Jan Schultsz chante au Bechstein

Sur la pochette du CD, le nom du pianiste est écrit en plus petit que celui du ténor. On se demande bien pourquoi ? Il suffit d’imaginer ce à quoi ressemblerait La Belle meunière de Schubert si Werner Güra chantait sans accompagnement, pour comprendre dans quelle mesure le pianiste est indispensable dans les cycles de lieder de Schubert.

Jan Schultsz, qui a reçu une solide formation de pianiste, corniste et chef d’orchestre, est parfaitement à la hauteur de Werner Güra dans cet enregistrement datant de 1999 publié chez Harmonia Mundi. Il « porte » véritablement le ténor, annonce les changements de registre et fait des commentaires musicaux sur la voix. Tout comme Güra, il ne force pas le trait mais laisse la musique s’écouler naturellement.
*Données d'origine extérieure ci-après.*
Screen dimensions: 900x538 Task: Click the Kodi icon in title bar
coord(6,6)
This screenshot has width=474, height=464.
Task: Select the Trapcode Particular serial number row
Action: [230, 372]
Schubert est entre de bonnes mains avec Schultsz. C’est également l’opinion de Kurt Malisch, qui a pu formuler dans Klassik heute la remarque suivante : « Le pianiste Jan Schultsz contribue de manière déterminante à l’excellence musicale de cet enregistrement. C’est avec une grande finesse qu’il joue son rôle d’accompagnateur, tâche à la fois primordiale et périlleuse. Il sait se faire entendre sans avoir besoin de jouer fort ; il est présent sans être intrusif ». Ajoutons simplement que la voix claire, chantante et à la sonorité de clochette du piano à queue Bechstein confère une charme bien particulier à l’ensemble.